Chris Hay, owner and farmer, Say Hay Farms

Chris Hay, owner and farmer, Say Hay Farms

Land of the Fee

Can micro loans dig farmers out of their financial holes?

Back Article Oct 31, 2013 By Jeff Wilser

Today’s small farmer climbs an uphill battle to find land, secure capital and overcome the hefty start-up costs. Today, farmers make up less than 1 percent of the population (compared to 15 percent in 1950), they tend to be older (the average age is 57) and about 25 percent are expected to retire in the next 20 years. “This is a new problem for human society,” writes Sharon Astyk, author of “A Nation of Farmers.”

It’s 1771, five years before the signing of the Declaration of Independence. John Adams has something more important on his mind: compost. He jots down a home-grown recipe that includes “20 loads of sea weed … 20 loads of Marsh Mud, and what dead ashes I can get from the Potash Works and what dung I can get from Boston,” so that he can make “a great quantity of choice manure.”
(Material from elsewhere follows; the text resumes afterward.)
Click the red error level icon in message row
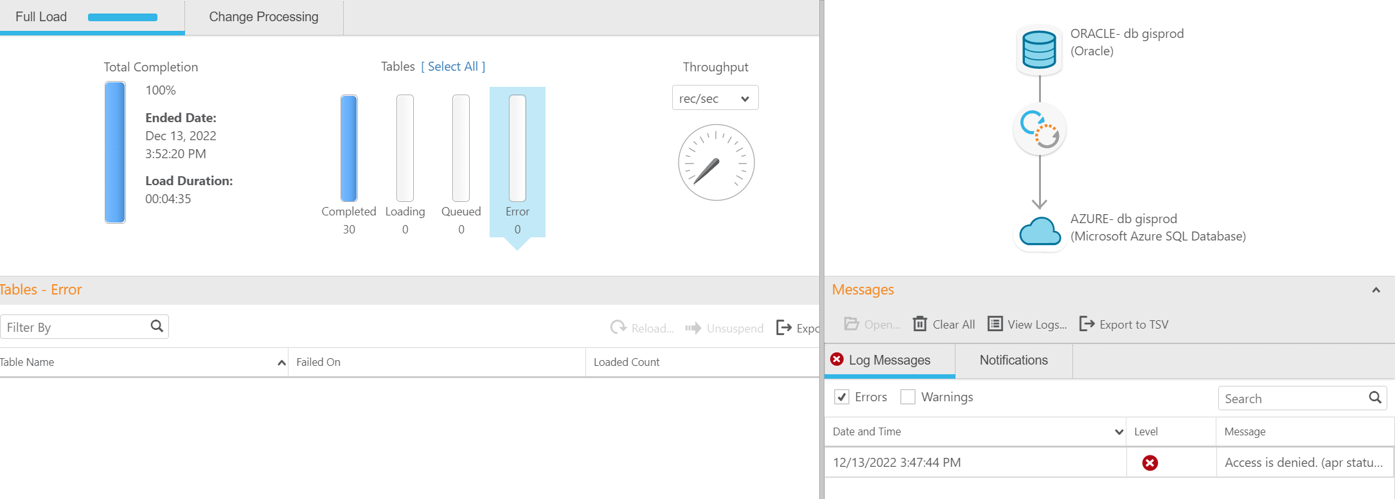tap(1150, 463)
He was perhaps America’s first organic farmer. Along with Jefferson, Franklin and many of the Founding Farmers, he viewed cabbage and soil with the same reverence as inalienable rights. George Washington said of farming: “I know of no pursuit in which more real and important services can be rendered to any country than by improving its agriculture.”

Then the next 250 years happened. We’ve forgotten the words of Washington, so it’s no surprise that today’s small farmer climbs an uphill battle to find land, secure capital and overcome the hefty start-up costs. Today, farmers make up less than 1 percent of the population (compared to 15 percent in 1950), they tend to be older (the average age is 57) and about 25 percent are expected to retire in the next 20 years. “This is a new problem for human society,” writes Sharon Astyk, author of “A Nation of Farmers.”
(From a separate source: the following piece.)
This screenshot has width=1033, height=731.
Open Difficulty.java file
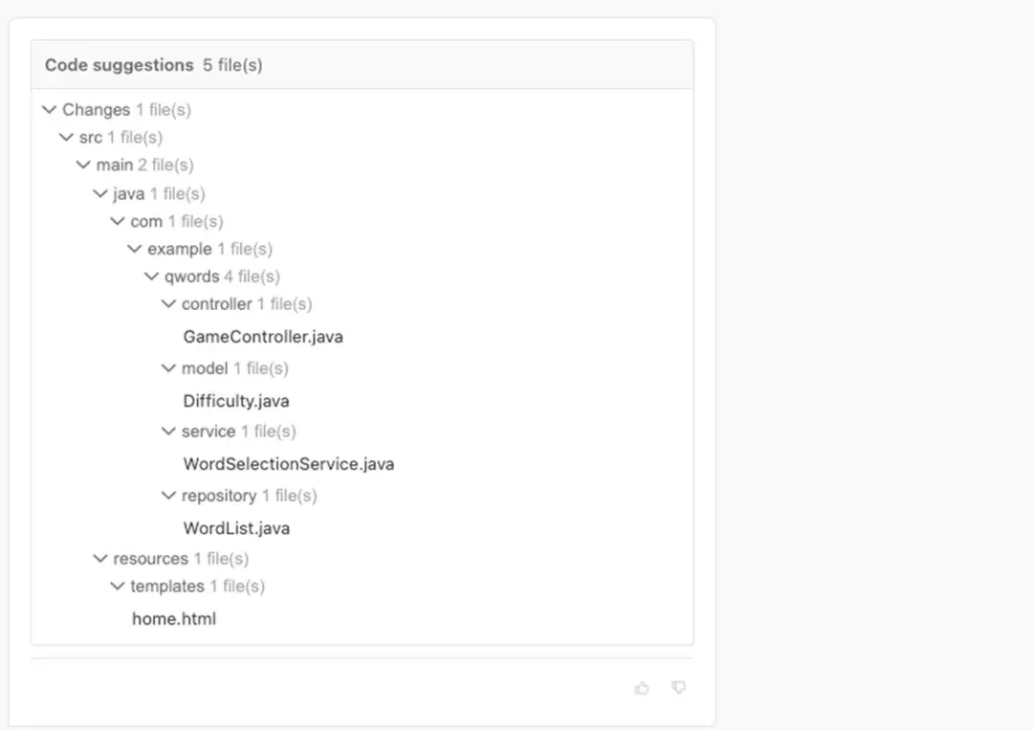click(x=236, y=401)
“We have never before in human history… had to teach an entire generation of nonfarmers to farm,” she says. “But that’s the problem we face.”

So where do we get these new farmers? And how do they handle the staggering weight of costs, debt and regulation? The average new farm requires land, a barn, a tractor (which run $5,000 to $8,000 used), irrigation systems, a pickup truck, manure spreader, tools, fencing equipment and livestock or seeds. Are we talking millions? Maybe not, but there’s little opportunity to pull in massive revenue. Every $10,000 spent on a pickup, for example, takes a truckload of eggplant to break even. Commercial banks usually aren’t interested. The USDA has recognized the problem, launching a new microloan program that provides start-up financing, and organizations like californiafarmlink.org now connect farmers with capital. The goal is to give new farmers a fighting chance.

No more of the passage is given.